Listen: Like a prayer, Madonna, 1989

I was born in 1981 to a pair of classical-music crazed journalists. My dad proudly stated the only rock band he had ever really enjoyed was Bill Hayley and the Comets (last popular in the mid-1950s) and my mother reckons she just never ‘got’ pop music (this despite being a teenager in the early 1960s). What I am saying is, as a child in the greatest decade for pop ever, I lived a straightened existence, my friends providing my only window to the excellent synth-driven world outside. ‘Like a prayer’ came out when I was eight; I have vivid memories of dancing in front of the TV to ‘Cherish’ with one of my best friends. So it might surprise you to know that I have only heard the whole album through recently, and my god people, have you ever listened to this thing? ‘LIKE A PRAYER’. ‘EXPRESS YOURSELF’ (clip by David Fincher, of all people). ‘CHERISH’. ‘DEAR FATHER’. Also, ‘Dear Jessie’ which is about childhood dreams and bubble gum and elephants, and what the hell it is doing on this album I have no idea, but I can completely recommend listening to it on a sunny morning as you skip to work (this also works with ‘Til death do us part’, a sparkly number about a collapsing relationship). This album has a duet with Prince on it, ‘Love song’. Prince. No-one ever told me about this. It is like a great big musical gap in my heart has been filled.

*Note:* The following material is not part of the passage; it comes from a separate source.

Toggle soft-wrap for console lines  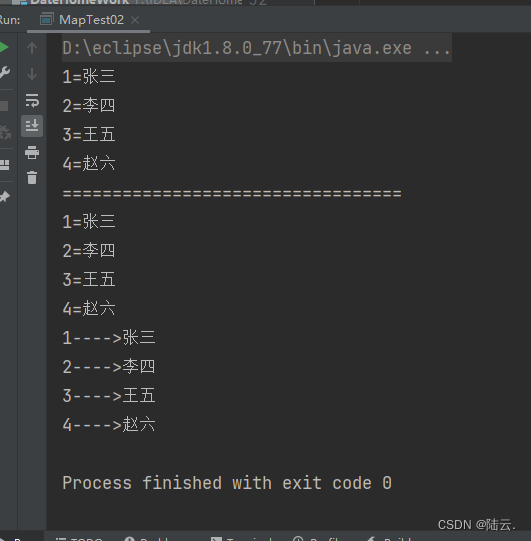(32, 100)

Watch: Paula Deen cooking videos

Paula Deen is the big-haired Foodnetwork queen of southern cooking. Anthony Bourdain thinks she’s terrible and responsible for Americans having diabetes and the obsesity crisis, and also he said her ‘food sucks’, (she responded by saying he needed to ‘get a life’, so you can see this was an intellectual debate). Anyway, Anthony Bourdain needs to maybe live a little, and by that I mean lie back and let the dulcet tones of Ms Deen, (‘People think I eat fried chicken and two sticks of butter every day of my life. Oh, and plus a cake.’), wash over him while he learns how to make, for instance, a peach cobbler.

Read: Granta: The magazine of new writing

I guess you could buy Granta, the British-based quarterly literary journal, whenever a new issue comes out, but I somehow never have. I like my Grantas second or third-hand, preferably passed on with an urging to read a specific article. The one I am currently reading is Number 98 – Summer, 2007, and it was given to me several months ago by a friend who thought I might find Jackie Kay’s story, ‘The last of the smokers’ interesting, given I had just given up the gaspers. I did find it interesting (the emotional connection to cigarettes is something I think every smoker feels) but like all Grantas, I found other things too: a lovely article on the cricket fighting renaissance in Shanghai by Hugh Raffles, and Paul Theroux’s uncomfortably honest and lovely portrait of his now deceased father, who never read a word his son wrote. I too will pass this copy on though, to my mother, who I think will enjoy Louise Carpenter’s history of Ida and Louise Cook, two opera-obsessed sisters who used the royalties from a successful career writing for Mills & Boon to spirit Jewish refugees out of Germany during the war. What my mother will find to press on someone else, who knows?